Receiver design is a critical priority for SDR. So it is useful to review the special requirements for SDR receiver implementation. The key is the front-end. Implementation of the entire SDR system dictates how to partition specifications for the ADC and other key components. High speed, dynamic range, and richness in software configurations are essential in the ADC.

SDR receivers generally can be divided into three categories based on their signal bands: RF sampling receivers, IF sampling receivers, and baseband sampling receivers. RF sampling most resembles the ideal SDR structure: An ADC connected to an antenna to form a receiver and a DAC connected to an antenna to form the transmitter. However, the two major performance bottlenecks — RF devices and ADCs — make the ideal structure the most difficult to realize at a reasonable cost.

Among structures in the other two categories, the most widely used are zero IF receivers, low IF receivers, and bandpass sub-sampling high IF receivers. As a quick review, a zero-IF receiver (also known as a direct conversion receiver) demodulates the radio signal using synchronous detection driven by a local oscillator (LO) whose frequency is identical to that of the carrier frequency of the signal being demodulated. In low IF receivers, the RF signal is mixed down to a non-zero low or moderate IF, usually in the range of a few megahertz to a few hundred kilohertz. In sub-sampling receivers, the RF signal is sampled using a frequency lower than twice the maximum input frequency but larger than twice the signal bandwidth. One of the low-frequency replicas resulting from the sampling process, which contains the baseband signal, is then directly digitized.

When the ADC is placed after the mixer, the performance constraints are the lowest for ADC in zero IF receivers. Because LO frequency (f_LO) and the RF signal central frequency into the mixer (f_RF) are the same, the ADC need only process the signals in the baseband. Ideally, there are no image interferences. Therefore, an image rejection filter is unnecessary, eliminating the need for expensive surface acoustic wave (SAW) filters. However, the biggest challenge of zero IF is that either dc offset and orthogonal errors are unavoidable, or the calibration algorithm is overly complex, especially when implemented using discrete components.

The dc offset typically originates from a non-ideal mixer. The mixer LO signal leaks and loops back into the receiver signal path (known as the LO leakage) through parasitics. It is also amplified by the transmitter antenna in that loop. Because this interference changes amplitude with the transmitter amplification – and the frequency is equal to fLO in the receiver – the time-variant dc offset is generated at the mixer output. Adjacent objects passing the antenna will further complicate the situation. DC offset can lead to severe overloading; in other words, it can form a strong blocker at the signal center frequency.

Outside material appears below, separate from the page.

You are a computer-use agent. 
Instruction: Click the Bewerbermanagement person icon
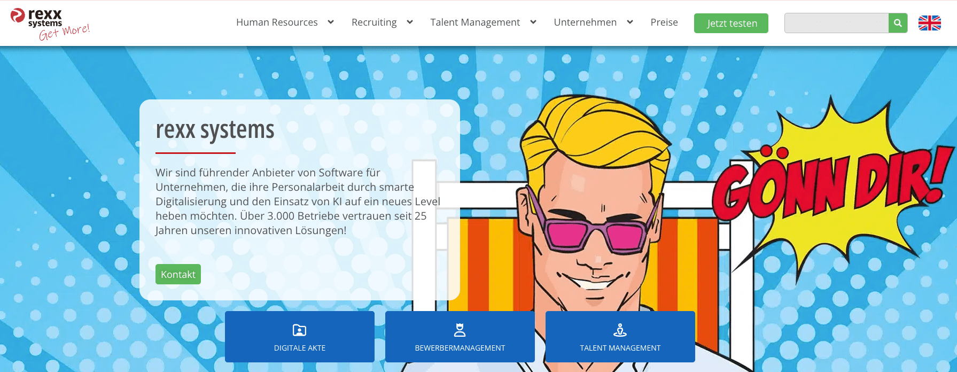[460, 330]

Orthogonal error is primarily caused by mismatched inherent errors between channels. The situation is especially challenging in discrete structures, as it results in image interference and deteriorating constellation specifications like Inter Symbol Interference (ISI). In scenarios such as 64 quadrature amplitude modulation (QAM) for the LTE standard, the higher the modulation efficiency, the more the jitter can degrade the SNR.

In low IF receivers, the ADC bandwidth must be twice that in zero IF architecture. Low IF receivers use an f_LO which has a slightly lower-Q filter specification from fRF. This solves the dc offset problem and controls LO leakage. While orthogonal error and mismatch are still issues with this structure, a low IF SDR with balanced block specifications is more economical and effective than zero IF designs.

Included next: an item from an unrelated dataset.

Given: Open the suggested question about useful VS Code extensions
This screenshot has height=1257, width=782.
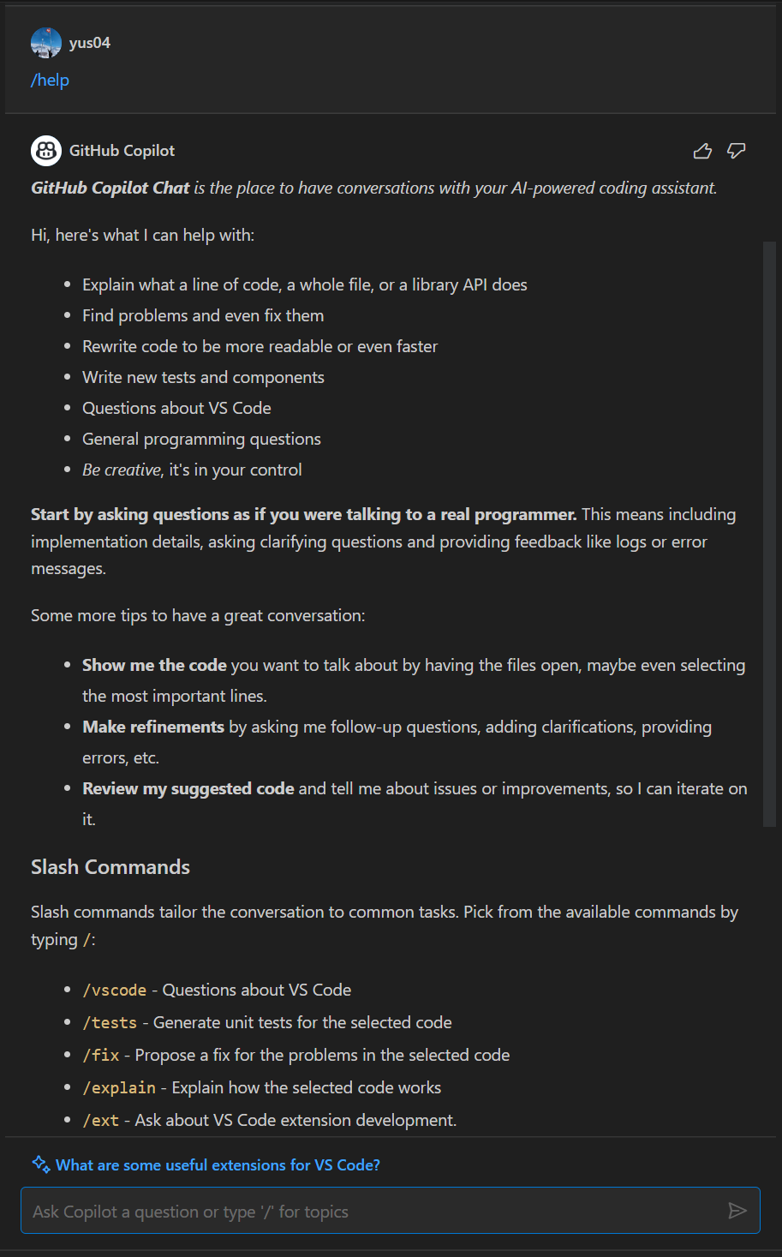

The third widely used structure is bandpass sub-sampling high IF receivers, commonly known as high IF. The ADC must work at a higher frequency than in zero IF or low IF receivers. Modern ADC technology makes this design feasible at a reasonable cost.

One methodology for implementing a low IF or high IF receiver is to combine a superheterodyne front end with a highly digitized back end. It is vital to emphasize that this no longer sticks to the strategy of a fixed IF frequency as in a traditional superheterodyne structure. Instead, it fully allows the software to tune the channel parameters and thereby overcome the superhet’s traditional disadvantage of being able to tune to only a narrow band of frequencies.

Both low IF and high IF receiver approaches need down-conversion and thus a mixer. Digital mixers often take the form of a numerically controlled oscillator (NCO). With an NCO the In-phase/Quadrature (I/Q) signal frequency can be accurate regardless of the LO frequency. These types of mixers can handle a broader band of frequencies than their analog counterparts. Signals will not have dc offset or obvious image interference, even when down-converted to dc. The combination of digital mixers, oscillators, and decimation filters is generally referred to as a digital down-converter (DDC).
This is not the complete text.